中文XML论坛--Google的PageRank 算法

http://www.a100.cn/article/Article_Show.asp?ArticleID=999

[ 作者：戴云杰 | 转贴自：蓝色理想 | 点击数：71 | 更新时间：2004-11-2 | 文章录入：飞虹 ]

减小字体增大字体

前段时间看了 hedong对于PageRank算法学习的文章http://hedong.3322.org/archives/000199.html，参考了 PageRank的英文原始资料，感觉hedong写的内容稍微少了点，能有原版译文就更好了！Google了一下，没任何资料……还是自己开金山词霸看吧-.-

　　想想反正都看了，索性再花点时间写成文字记下来，方便今后的同道者。可是……555，偶e文实在太Poor了，因此将原文一段段附上，如有严重错误，请一定留言指正！

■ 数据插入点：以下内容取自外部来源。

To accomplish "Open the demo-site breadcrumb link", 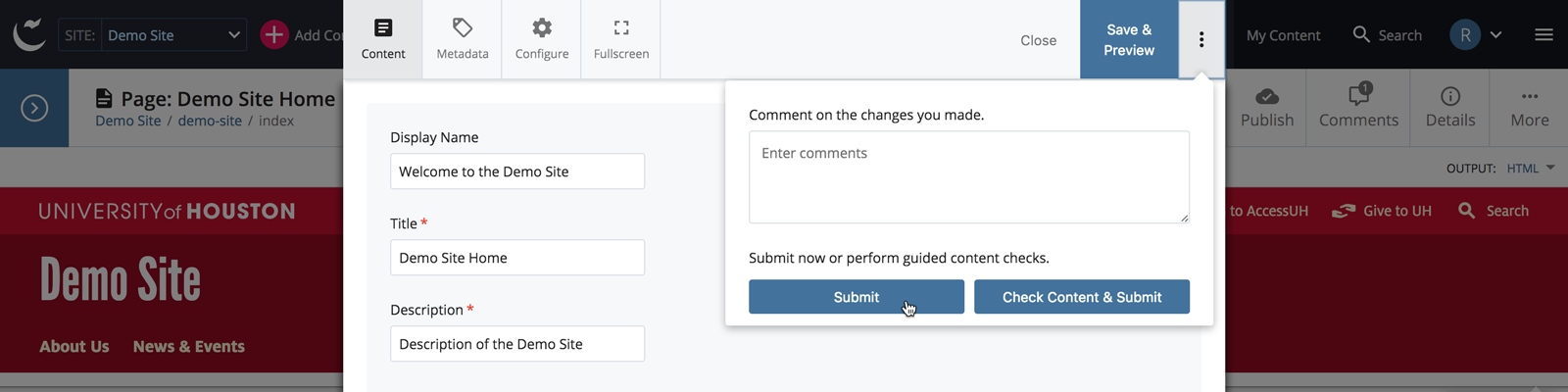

　　这是第一段，译自：Google PageRank Introduction - http://pr.efactory.de/

--------------------------------------------------------------------------------
　　Within the past few years, Google has become the far most utilized search engine worldwide. A decisive factor therefore was, besides high performance and ease of use, the superior quality of search results compared to other search engines. This quality of search results is substantially based on PageRank, a sophisticated method to rank web documents.

　　在过去几年之内，Google成为了全世界被使用的最多的搜索引擎。与其它搜索引擎比较，除高性能和易用以外，一个决定性的因素是它的优秀的搜索结果。搜索结果的这质量极大地来源于PageRank——一个精密的排序网页文件等级的方式。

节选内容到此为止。